Text excerpt>
Service Level Agreement (SLA) is one of the first requirements towards implementing policy based network architecture in the Internet. With a growing demand for better QoS, AS domains and network operators need to enforce strong SLA at various service boundaries by having some additional mechanisms for such support. Hence, in order to achieve end-to-end QoS over the Internet, the SLAs must be extended beyond the standard customer and provider relationships as used in the past and the architecture should incorporate necessary components to build such SLAs dynamically spanning different ASs in the end-to-end path.

Current Internet is a connection of ASs where the connection between the ASs are very much influenced by the relationship based on which such connectivity are formed. Fundamentally, the relationships between those ASs may be categorized as peer-to-peer, client-server and sibling (Gao, 2001), and are the driving forces behind economic benefits of individual domains. Most of the ASs try to perform load balancing through certain links connected to their neighbors and peers by using either traffic engineering approaches, such as MPLS and ATM, or policy routing decisions supported by Border Gateway Protocol (BGP) or/and a combination of traffic engineering and Internet routing. But there is no standard mechanism which may be applied universally by individual networks.

Key Terms in this Chapter

Border Gateway Protocol (BGP): BGP is a routing protocol which allows networks to tell other networks about destinations that they are “responsible” by exchanging routing information in different autonomous systems.

To do>
Rewrite the passage on service level agreements from "Service Level Agreement" up to and including "the end-to-end path.", putting "service providers" in place of "network operators".

Given information>

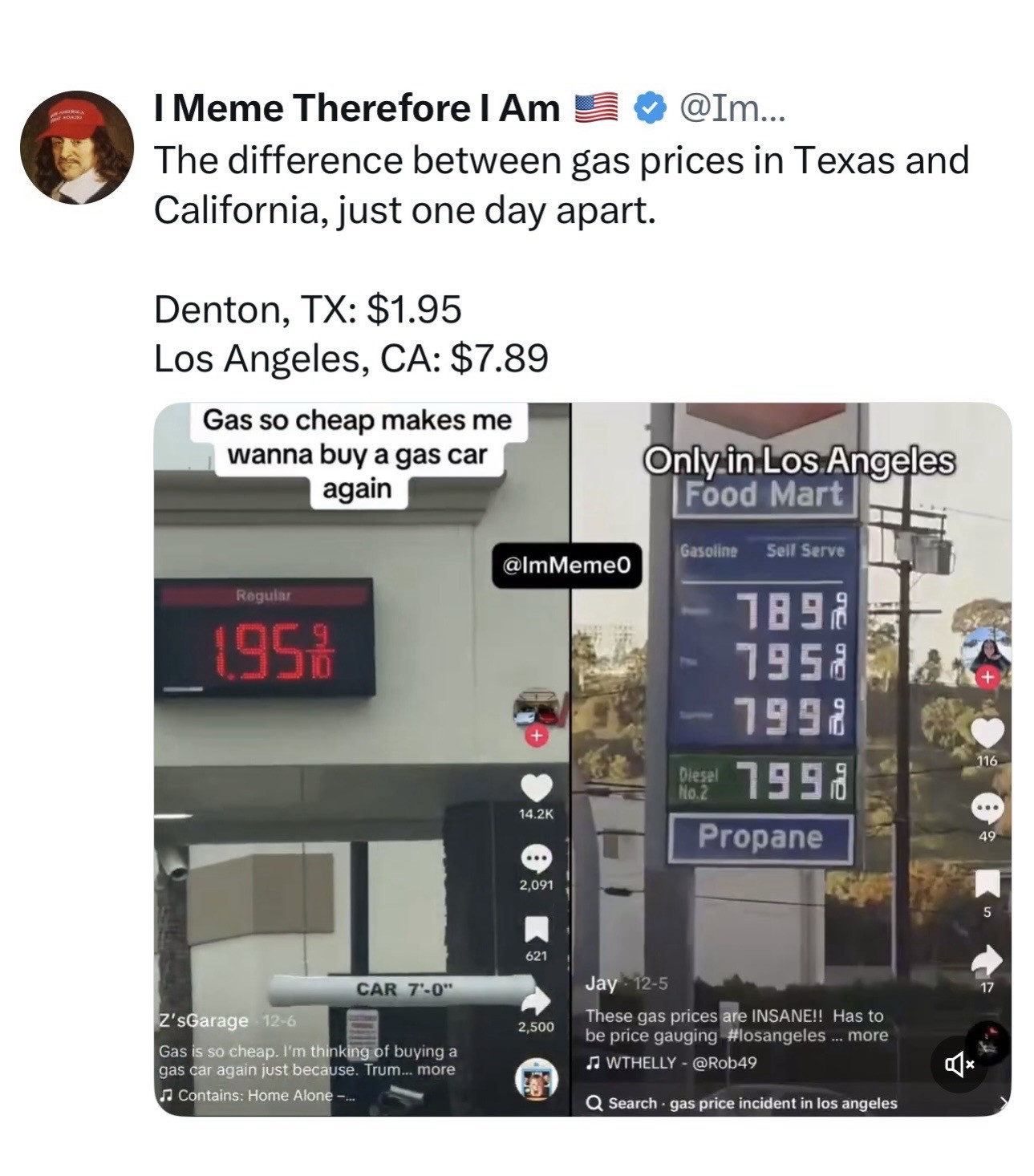Tap the 'I Meme Therefore I Am' display name
Image resolution: width=1034 pixels, height=1176 pixels.
coord(357,108)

Output for this task>
Service Level Agreement (SLA) is one of the first requirements towards implementing policy based network architecture in the Internet. With a growing demand for better QoS, AS domains and service providers need to enforce strong SLA at various service boundaries by having some additional mechanisms for such support. Hence, in order to achieve end-to-end QoS over the Internet, the SLAs must be extended beyond the standard customer and provider relationships as used in the past and the architecture should incorporate necessary components to build such SLAs dynamically spanning different ASs in the end-to-end path.